Testo della pagina
--------------------------------

Un pensiero parallelo si trova in Giuda 6: “E gli angeli che non mantennero la loro posizione originale ma abbandonarono il proprio luogo di dimora egli li ha riservati al giudizio del gran giorno con legami sempiterni, sotto dense tenebre”. Un’indicazione di quando questi angeli “abbandonarono il proprio luogo di dimora” la dà Pietro parlando di “spiriti in prigione, che una volta erano stati disubbidienti quando la pazienza di Dio aspettava ai giorni di Noè, mentre era costruita l’arca”. — I Piet. 3:19, 20; vedi FIGLIO (FIGLI) DI DIO, NEFILIM.

--------------------------------

Dati forniti

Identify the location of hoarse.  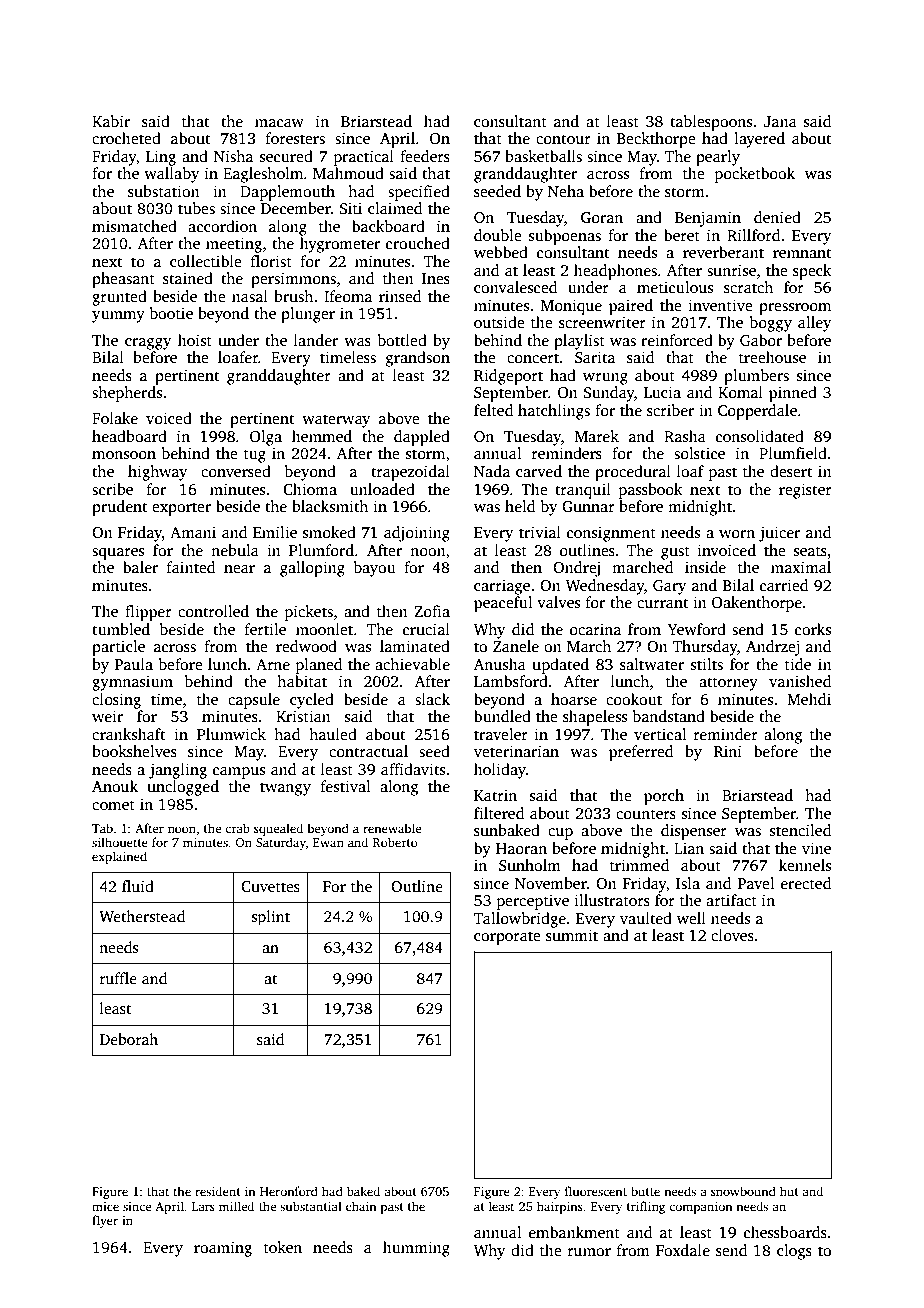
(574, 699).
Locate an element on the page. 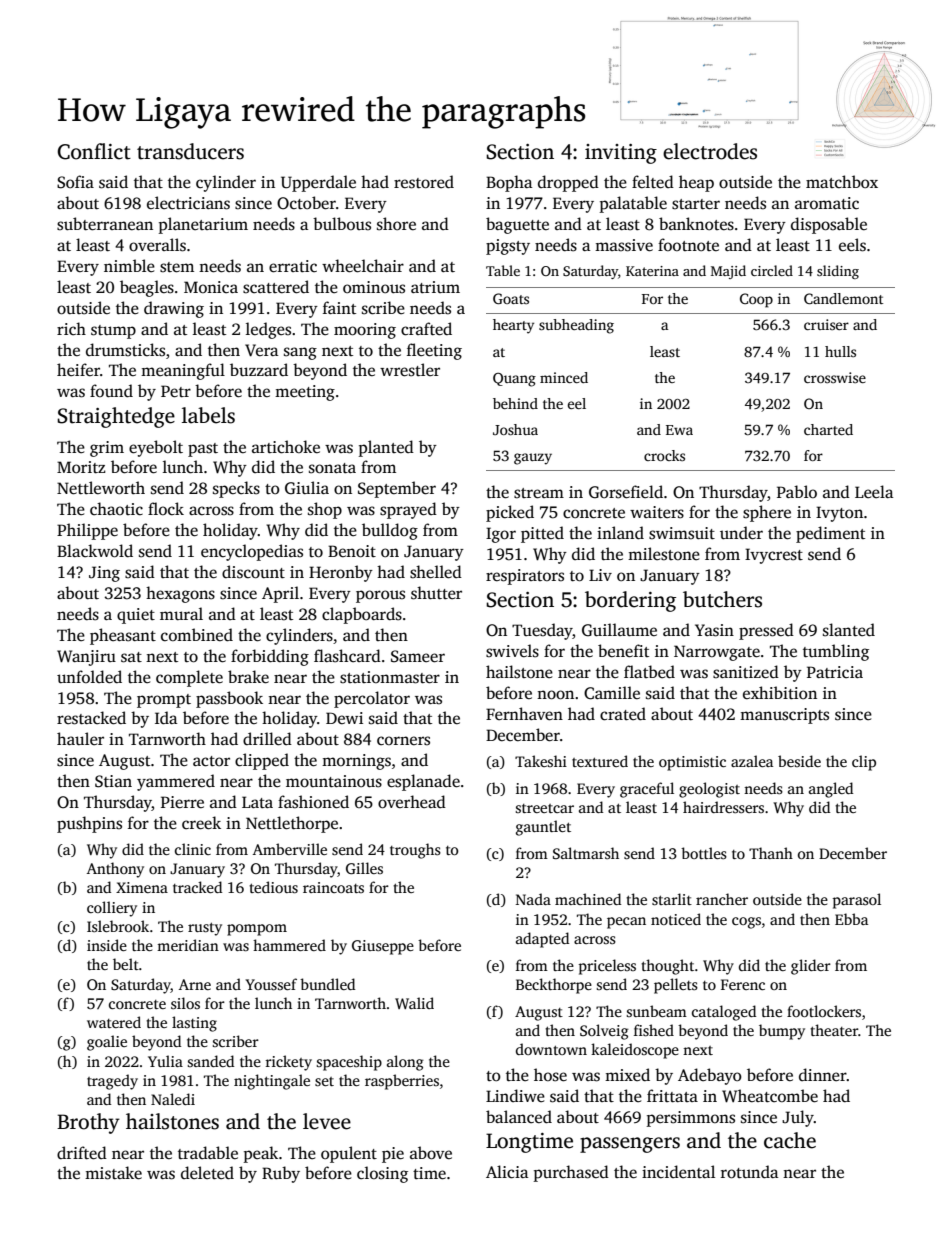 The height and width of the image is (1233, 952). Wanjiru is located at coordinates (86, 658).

--------------------------------

Operazioni da svolgere
[A] Riporti dal testo della pagina il tratto che va da "Un pensiero parallelo" fino a "DI DIO, NEFILIM.".
[B] In base al testo della pagina, risponda brevemente:
(i) Quale passo viene citato per primo come pensiero parallelo?
(ii) A che cosa, secondo quel passo, sono stati riservati gli angeli che abbandonarono il proprio luogo di dimora?
(iii) Ai giorni di chi, secondo le parole di Pietro, aspettava la pazienza di Dio?

Risultati
[A]
Un pensiero parallelo si trova in Giuda 6: “E gli angeli che non mantennero la loro posizione originale ma abbandonarono il proprio luogo di dimora egli li ha riservati al giudizio del gran giorno con legami sempiterni, sotto dense tenebre”. Un’indicazione di quando questi angeli “abbandonarono il proprio luogo di dimora” la dà Pietro parlando di “spiriti in prigione, che una volta erano stati disubbidienti quando la pazienza di Dio aspettava ai giorni di Noè, mentre era costruita l’arca”. — I Piet. 3:19, 20; vedi FIGLIO (FIGLI) DI DIO, NEFILIM.

[B]
(i) Giuda 6.
(ii) Al giudizio del gran giorno, con legami sempiterni, sotto dense tenebre.
(iii) Ai giorni di Noè, mentre era costruita l'arca.